Gazeteci Mehmet Tezkan, Angela Merkel'in partisinin genel başkanlığını bırakarak siyaseti bırakmasını köşesine taşıyarak aynı şeyin Türkiye'de olup olamayacağını soruyor. İşte Tezkan'ın "Türkiye’den Merkel çıkar mı?" başlıklı yazısı...

Angela Merkel Almanya şansölyesiydi. 16 yıl Almanya’yı yönetti. Yeter artık dedi, partisinin genel başkanlığından ayrıldı, siyaseti bıraktığını açıkladı. Geçen ay yapılan seçime girmedi.

Girseydi büyük ihtimalle yine kazanacaktı.

Almanya’yı dört yıl daha yönetme ehliyetini alacaktı. Çok güçlüydü, rakibi yoktu.

Ama siyasete noktayı koymayı tercih etti.

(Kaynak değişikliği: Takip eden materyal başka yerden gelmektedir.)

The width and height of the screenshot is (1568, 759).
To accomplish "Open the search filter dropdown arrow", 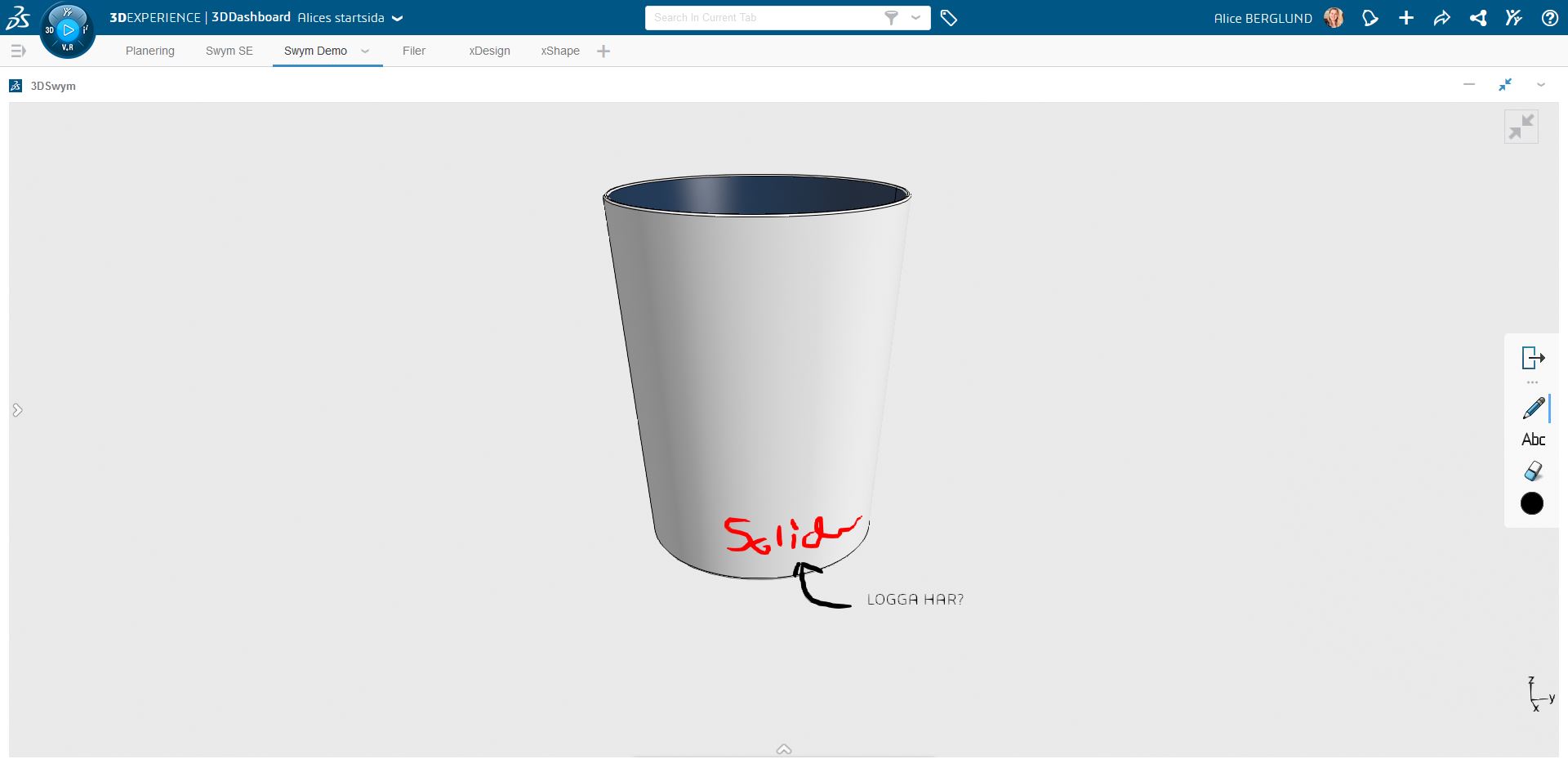I will 915,18.
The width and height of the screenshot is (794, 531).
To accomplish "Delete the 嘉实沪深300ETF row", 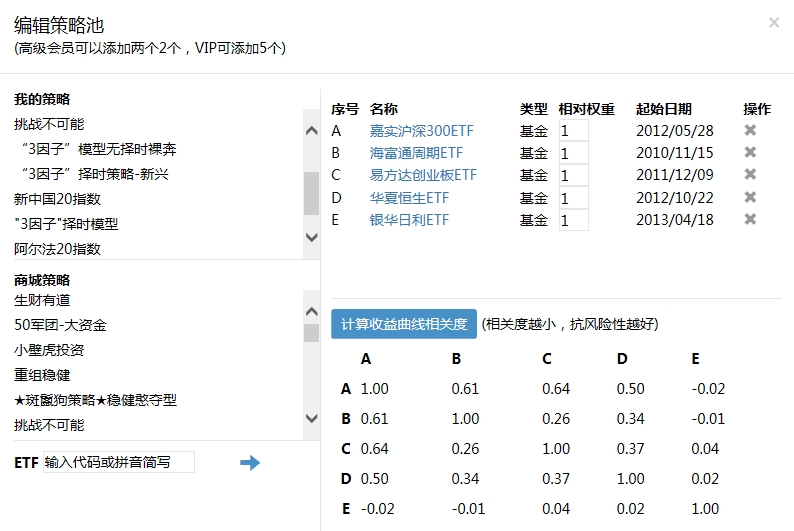I will pos(750,131).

Deutsche Welle’ye konuşmuş. Ne yapacaksınız sorusuna ‘kitap okuyacağım ve uyacağım’ demiş. Ve eklemiş; ‘Uzun yıllar boyunca önüme koyulan gündemle meşguldüm, her an hazır olmam gerekiyordu. Şimdi ise gönüllü olarak kendiliğimden ne yapacağım, ona bakacağım. Ancak bunu bulmak birkaç ay alır’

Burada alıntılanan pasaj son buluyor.